[Collected data entries]
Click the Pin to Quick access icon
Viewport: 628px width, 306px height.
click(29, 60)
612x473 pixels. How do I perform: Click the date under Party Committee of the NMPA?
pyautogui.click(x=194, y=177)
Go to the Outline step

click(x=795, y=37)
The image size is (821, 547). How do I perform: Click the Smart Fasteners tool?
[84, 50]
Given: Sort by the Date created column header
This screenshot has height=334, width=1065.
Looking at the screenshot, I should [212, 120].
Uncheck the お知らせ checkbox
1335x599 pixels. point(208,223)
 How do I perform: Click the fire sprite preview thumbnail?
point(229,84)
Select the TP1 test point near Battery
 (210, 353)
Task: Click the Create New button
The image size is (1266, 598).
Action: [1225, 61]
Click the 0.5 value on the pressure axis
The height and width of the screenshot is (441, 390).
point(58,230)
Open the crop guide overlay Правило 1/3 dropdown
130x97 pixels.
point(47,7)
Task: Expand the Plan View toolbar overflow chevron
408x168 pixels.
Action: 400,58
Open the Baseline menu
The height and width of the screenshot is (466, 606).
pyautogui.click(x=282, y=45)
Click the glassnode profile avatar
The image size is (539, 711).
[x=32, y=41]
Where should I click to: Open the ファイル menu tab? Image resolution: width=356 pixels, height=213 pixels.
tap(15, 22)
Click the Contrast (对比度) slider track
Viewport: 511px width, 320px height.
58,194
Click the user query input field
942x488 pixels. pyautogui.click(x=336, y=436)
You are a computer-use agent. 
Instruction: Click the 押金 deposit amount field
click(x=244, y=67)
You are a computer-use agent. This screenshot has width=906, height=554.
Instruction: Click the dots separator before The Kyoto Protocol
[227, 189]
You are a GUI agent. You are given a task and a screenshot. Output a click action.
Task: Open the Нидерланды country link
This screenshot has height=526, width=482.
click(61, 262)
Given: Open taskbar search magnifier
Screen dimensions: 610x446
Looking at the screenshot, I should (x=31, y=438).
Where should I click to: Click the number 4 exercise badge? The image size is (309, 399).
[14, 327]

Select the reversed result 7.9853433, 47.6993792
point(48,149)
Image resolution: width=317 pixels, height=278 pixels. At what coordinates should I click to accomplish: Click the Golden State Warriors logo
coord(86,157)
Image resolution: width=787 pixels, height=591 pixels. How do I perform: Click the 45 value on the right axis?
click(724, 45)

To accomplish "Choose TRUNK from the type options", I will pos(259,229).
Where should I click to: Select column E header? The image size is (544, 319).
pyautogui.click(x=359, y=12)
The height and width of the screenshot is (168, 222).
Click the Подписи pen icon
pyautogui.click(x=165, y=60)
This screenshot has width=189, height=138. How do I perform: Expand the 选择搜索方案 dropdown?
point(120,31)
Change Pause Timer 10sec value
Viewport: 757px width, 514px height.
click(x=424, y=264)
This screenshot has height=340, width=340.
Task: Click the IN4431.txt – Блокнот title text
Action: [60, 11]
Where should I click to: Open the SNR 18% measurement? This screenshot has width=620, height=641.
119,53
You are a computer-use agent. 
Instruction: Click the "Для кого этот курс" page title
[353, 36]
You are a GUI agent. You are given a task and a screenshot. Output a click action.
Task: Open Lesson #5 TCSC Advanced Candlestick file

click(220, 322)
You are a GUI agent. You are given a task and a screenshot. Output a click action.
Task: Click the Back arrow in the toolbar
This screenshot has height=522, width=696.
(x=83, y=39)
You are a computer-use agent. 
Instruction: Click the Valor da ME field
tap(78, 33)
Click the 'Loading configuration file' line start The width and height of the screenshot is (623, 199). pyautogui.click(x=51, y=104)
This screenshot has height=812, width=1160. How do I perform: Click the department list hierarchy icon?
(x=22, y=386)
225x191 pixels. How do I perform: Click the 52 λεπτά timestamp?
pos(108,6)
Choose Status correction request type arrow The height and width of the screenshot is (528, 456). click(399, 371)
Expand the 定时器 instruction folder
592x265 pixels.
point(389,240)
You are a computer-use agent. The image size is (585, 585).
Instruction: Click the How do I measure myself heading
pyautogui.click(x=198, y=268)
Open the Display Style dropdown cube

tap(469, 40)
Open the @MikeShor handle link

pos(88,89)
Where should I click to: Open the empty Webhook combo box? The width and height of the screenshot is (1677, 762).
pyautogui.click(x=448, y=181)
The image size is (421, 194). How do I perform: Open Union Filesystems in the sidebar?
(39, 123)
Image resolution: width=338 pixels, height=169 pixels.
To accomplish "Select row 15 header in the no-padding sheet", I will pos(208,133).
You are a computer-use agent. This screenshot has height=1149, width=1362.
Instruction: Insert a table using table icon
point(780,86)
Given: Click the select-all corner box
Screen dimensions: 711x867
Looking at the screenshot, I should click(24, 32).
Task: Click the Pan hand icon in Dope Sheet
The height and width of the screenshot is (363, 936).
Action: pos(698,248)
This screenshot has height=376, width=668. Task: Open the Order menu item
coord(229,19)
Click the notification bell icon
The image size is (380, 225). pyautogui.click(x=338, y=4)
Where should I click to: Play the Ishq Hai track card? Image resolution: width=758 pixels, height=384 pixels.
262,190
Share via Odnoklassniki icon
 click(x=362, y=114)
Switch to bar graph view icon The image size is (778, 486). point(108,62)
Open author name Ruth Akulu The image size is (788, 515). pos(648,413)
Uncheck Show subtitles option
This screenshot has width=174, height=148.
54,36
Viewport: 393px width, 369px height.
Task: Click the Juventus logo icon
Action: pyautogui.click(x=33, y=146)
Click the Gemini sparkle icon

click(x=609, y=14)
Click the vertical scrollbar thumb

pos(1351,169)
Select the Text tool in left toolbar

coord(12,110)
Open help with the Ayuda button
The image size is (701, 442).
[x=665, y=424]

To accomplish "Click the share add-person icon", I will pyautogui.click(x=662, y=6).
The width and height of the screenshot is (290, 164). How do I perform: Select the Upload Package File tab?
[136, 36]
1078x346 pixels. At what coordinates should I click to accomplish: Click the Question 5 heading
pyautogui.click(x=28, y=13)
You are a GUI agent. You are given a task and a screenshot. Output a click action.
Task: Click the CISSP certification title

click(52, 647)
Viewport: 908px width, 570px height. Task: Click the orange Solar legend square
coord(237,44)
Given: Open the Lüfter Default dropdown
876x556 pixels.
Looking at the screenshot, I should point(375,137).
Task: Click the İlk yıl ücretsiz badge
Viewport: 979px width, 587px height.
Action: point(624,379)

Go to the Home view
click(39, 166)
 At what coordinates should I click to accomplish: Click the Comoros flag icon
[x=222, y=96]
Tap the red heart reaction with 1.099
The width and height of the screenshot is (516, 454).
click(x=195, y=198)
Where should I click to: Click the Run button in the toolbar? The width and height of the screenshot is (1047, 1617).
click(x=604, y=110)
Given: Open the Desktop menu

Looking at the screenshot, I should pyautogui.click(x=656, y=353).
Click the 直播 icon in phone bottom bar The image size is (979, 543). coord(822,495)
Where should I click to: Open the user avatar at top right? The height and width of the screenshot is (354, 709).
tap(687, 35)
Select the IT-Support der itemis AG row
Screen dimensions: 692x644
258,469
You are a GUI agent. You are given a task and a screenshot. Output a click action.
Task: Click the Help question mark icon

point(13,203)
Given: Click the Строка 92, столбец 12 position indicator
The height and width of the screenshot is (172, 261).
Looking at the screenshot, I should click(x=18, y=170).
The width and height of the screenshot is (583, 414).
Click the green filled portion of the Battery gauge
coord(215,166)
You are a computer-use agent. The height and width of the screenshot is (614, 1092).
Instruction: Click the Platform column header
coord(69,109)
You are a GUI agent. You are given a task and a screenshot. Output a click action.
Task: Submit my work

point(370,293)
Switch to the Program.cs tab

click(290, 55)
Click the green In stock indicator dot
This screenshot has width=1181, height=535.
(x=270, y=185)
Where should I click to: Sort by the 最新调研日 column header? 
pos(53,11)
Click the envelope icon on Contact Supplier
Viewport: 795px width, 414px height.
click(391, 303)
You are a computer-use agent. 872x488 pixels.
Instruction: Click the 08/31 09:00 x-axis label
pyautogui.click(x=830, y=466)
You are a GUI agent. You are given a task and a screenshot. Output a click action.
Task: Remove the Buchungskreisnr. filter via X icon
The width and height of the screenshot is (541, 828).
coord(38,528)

TASK INSTRUCTIONS: Look above for the line with "Where should I click to: Sort" and the line with "Task: Remove the"; transcribe both and all lines in between, exactly, and nothing else.

THE COMPLETED TASK:
Where should I click to: Sort by the 最新调研日 column header? 
pos(53,11)
Click the envelope icon on Contact Supplier
Viewport: 795px width, 414px height.
click(391, 303)
You are a computer-use agent. 872x488 pixels.
Instruction: Click the 08/31 09:00 x-axis label
pyautogui.click(x=830, y=466)
You are a GUI agent. You are given a task and a screenshot. Output a click action.
Task: Remove the Buchungskreisnr. filter via X icon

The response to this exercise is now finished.